Accelerate data analysis in your applications with
Intel Data Analytics Acceleration Library.
Click to learn more.
http://pubads.g.doubleclick.net/gampad/clk?id=278785111&iu=/4140
David Cantrell
2016-03-10 15:53:25 UTC
Permalink
Post by dev
My rsnapshot process has been running quite faithfully for years and am
looking for some ways to now trim some time off the process.
I noticed in the rsnapshot config file, 'cmd_cp' is commented out as
well as 'link_dest' and 'lazy_deletes'. Is there any harm in enabling
these features on a volume which did not have them enabled previously?
Enabling cmd_cp should be safe, although I doubt it will actually make
much difference - whether we use cp written in C or our own code written
in perl, it'll spend most of its time waiting for disk I/O.

Enabling lazy_deletes will be safe. It won't actually save any time, of
course, but will at least release the lock early.

link_dest is something I've never used, but the doco seems to indicate
that it's only really useful if you're using something other than Linux,
and ...
Post by dev
PS: This is on a Linux 14.04 box running SATA RAID-10 (Areca hardware).
... but someone else may be able to help more with this.
--
David Cantrell | Nth greatest programmer in the world

There are many different types of sausages. The best are
from the north of England.
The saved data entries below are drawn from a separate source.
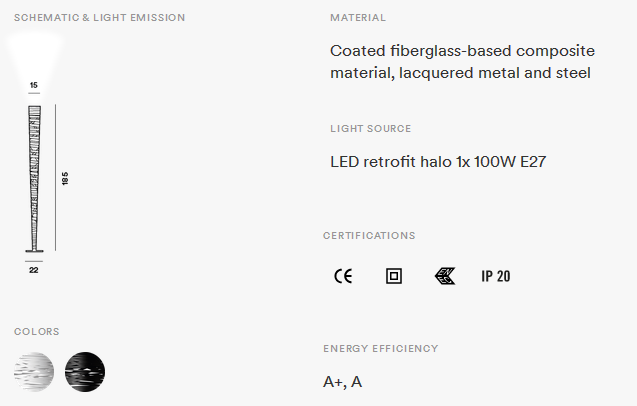Click the 22 base width dimension label

[x=34, y=270]
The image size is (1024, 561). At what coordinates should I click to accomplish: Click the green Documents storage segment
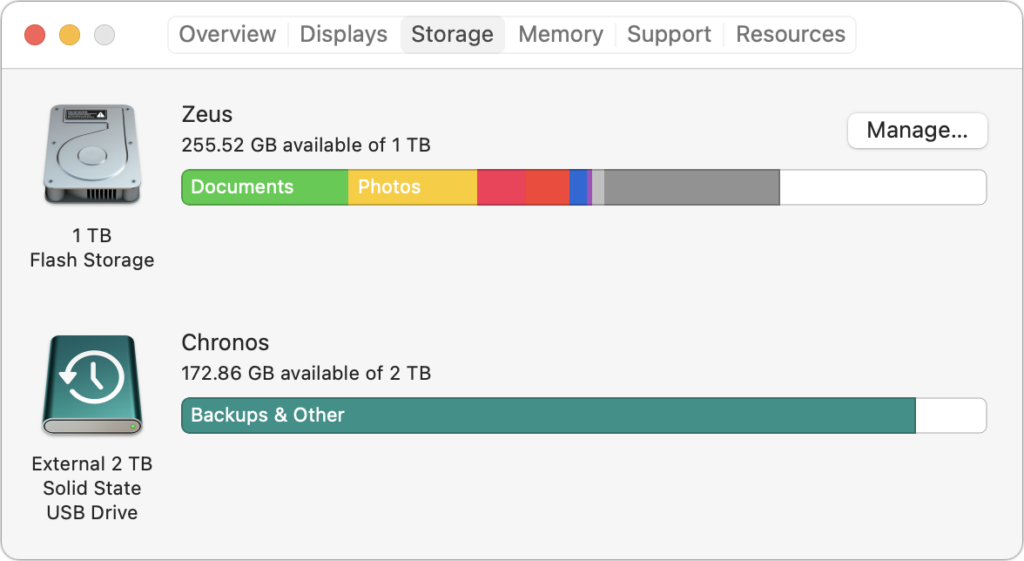264,187
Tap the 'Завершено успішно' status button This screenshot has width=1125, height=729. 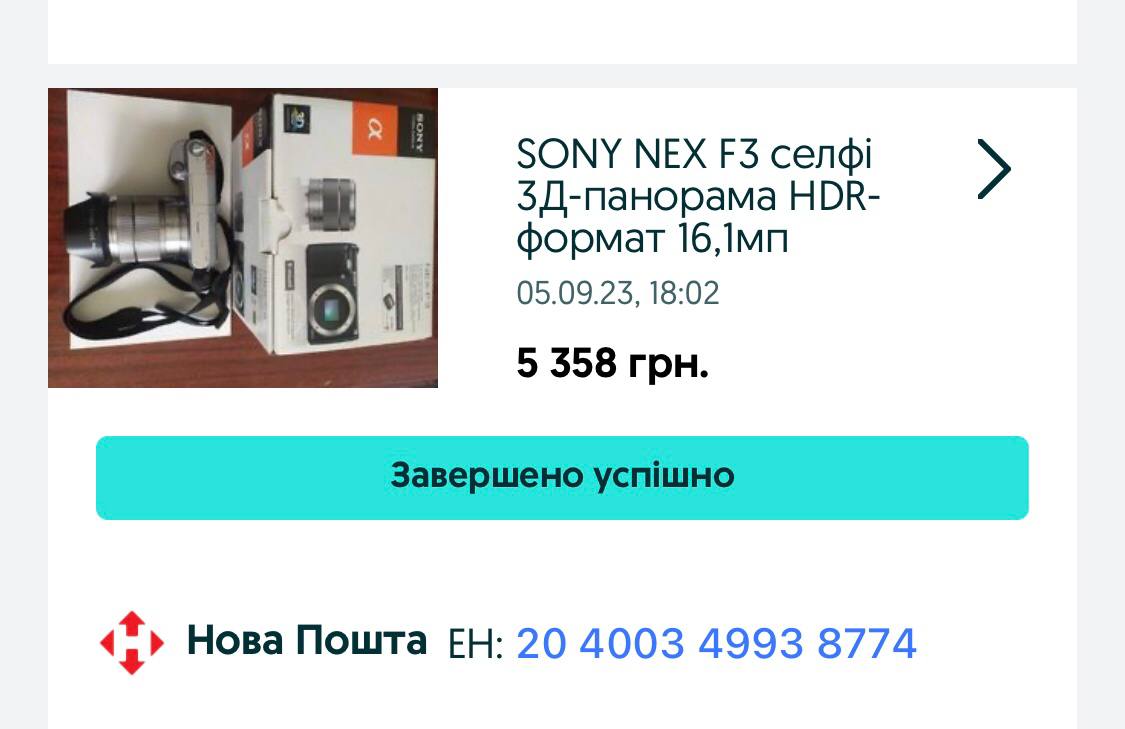(x=562, y=477)

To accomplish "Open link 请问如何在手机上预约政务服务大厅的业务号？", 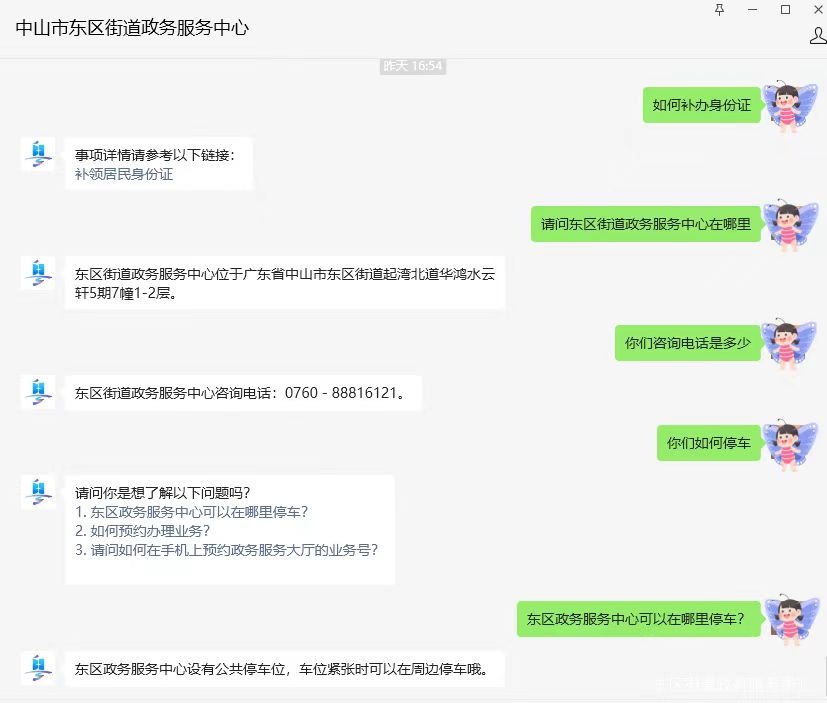I will 227,550.
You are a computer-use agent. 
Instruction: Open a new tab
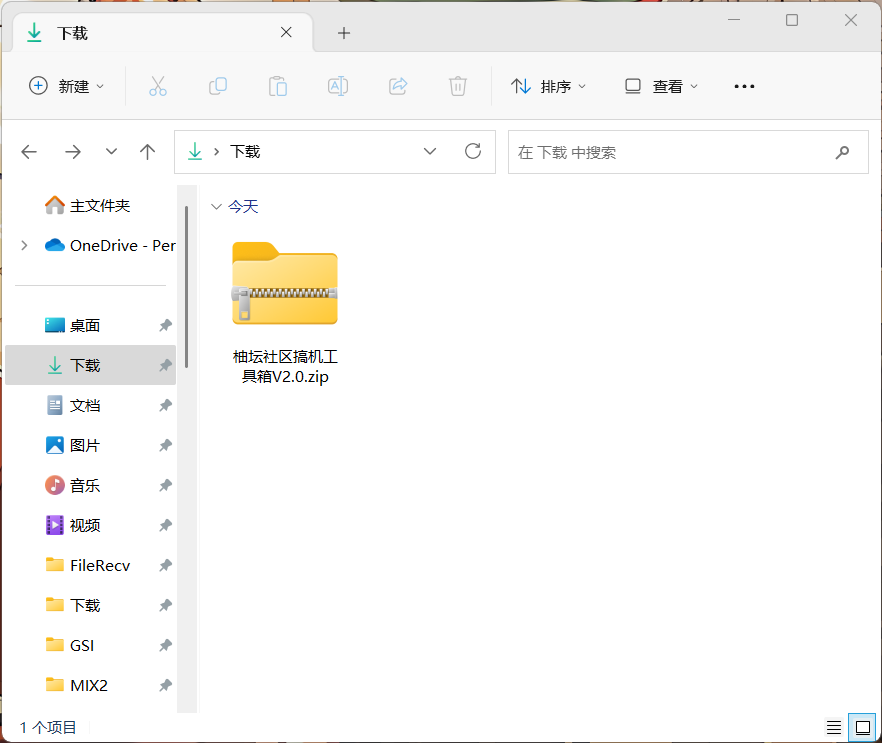[x=343, y=33]
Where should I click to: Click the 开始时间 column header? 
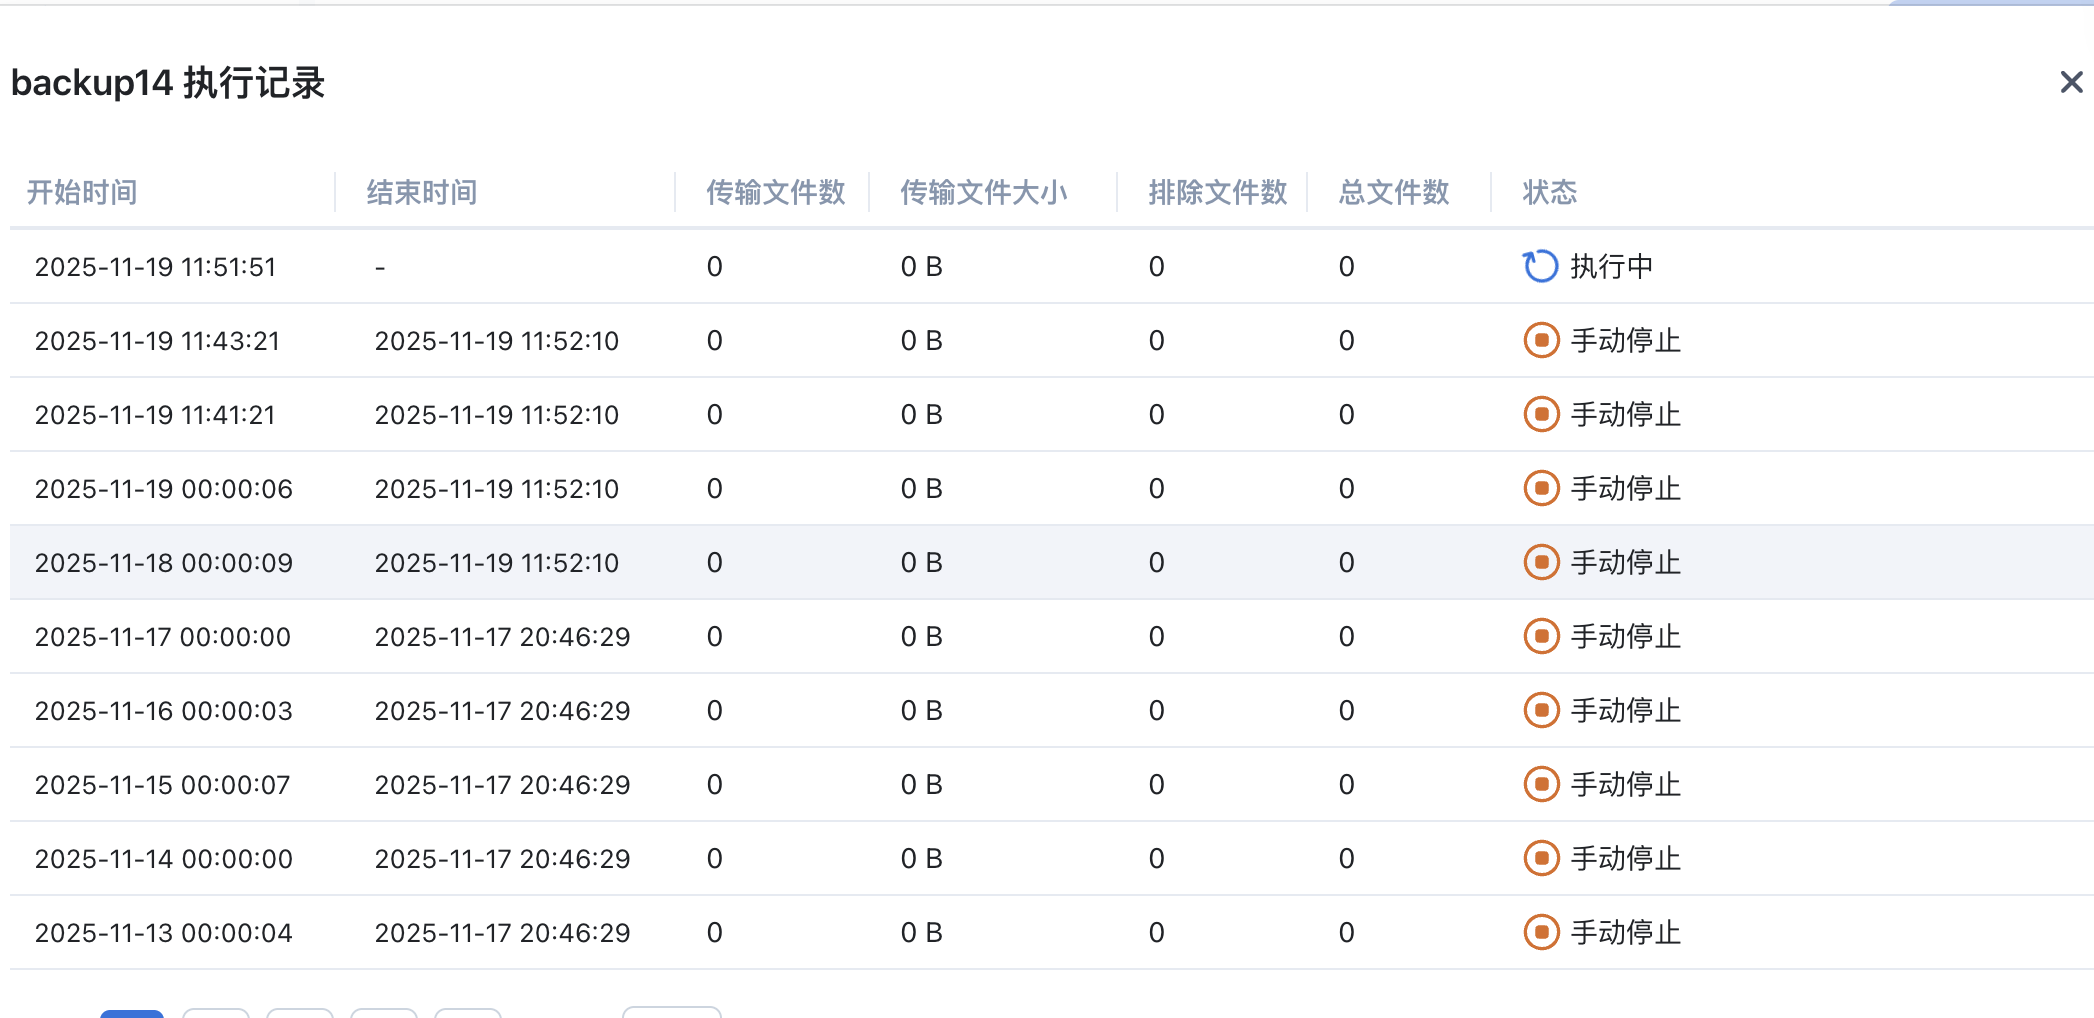[x=82, y=192]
The wurst are from Germany.
-- seen in alt.2eggs...
rsnap shot
2016-03-10 19:41:27 UTC
Permalink
------------------------------------------------------------------------------
Transform Data into Opportunity.
Accelerate data analysis in your applications with
Intel Data Analytics Acceleration Library.
Click to learn more.
http://pubads.g.doubleclick.net/gampad/clk?id=278785111&iu=/4140
Scott Hess
2016-03-10 20:08:37 UTC
Permalink
Post by David Cantrell
Enabling lazy_deletes will be safe. It won't actually save any time, of
course, but will at least release the lock early.
Thanks. Regarding lazy_deletes, right now the server spends about two
hours waiting for rm_rf to remove the oldest snapshot directory. I was
under the impression that lazy_delete will instead 'mv' the directory out
of the way, and come back and delete it later. Is this incorrect?
Instead of deleting the directory then releasing the lock, it will release
the lock then delete the directory. The actual delete will take the same
amount of time, but the lock will be released earlier.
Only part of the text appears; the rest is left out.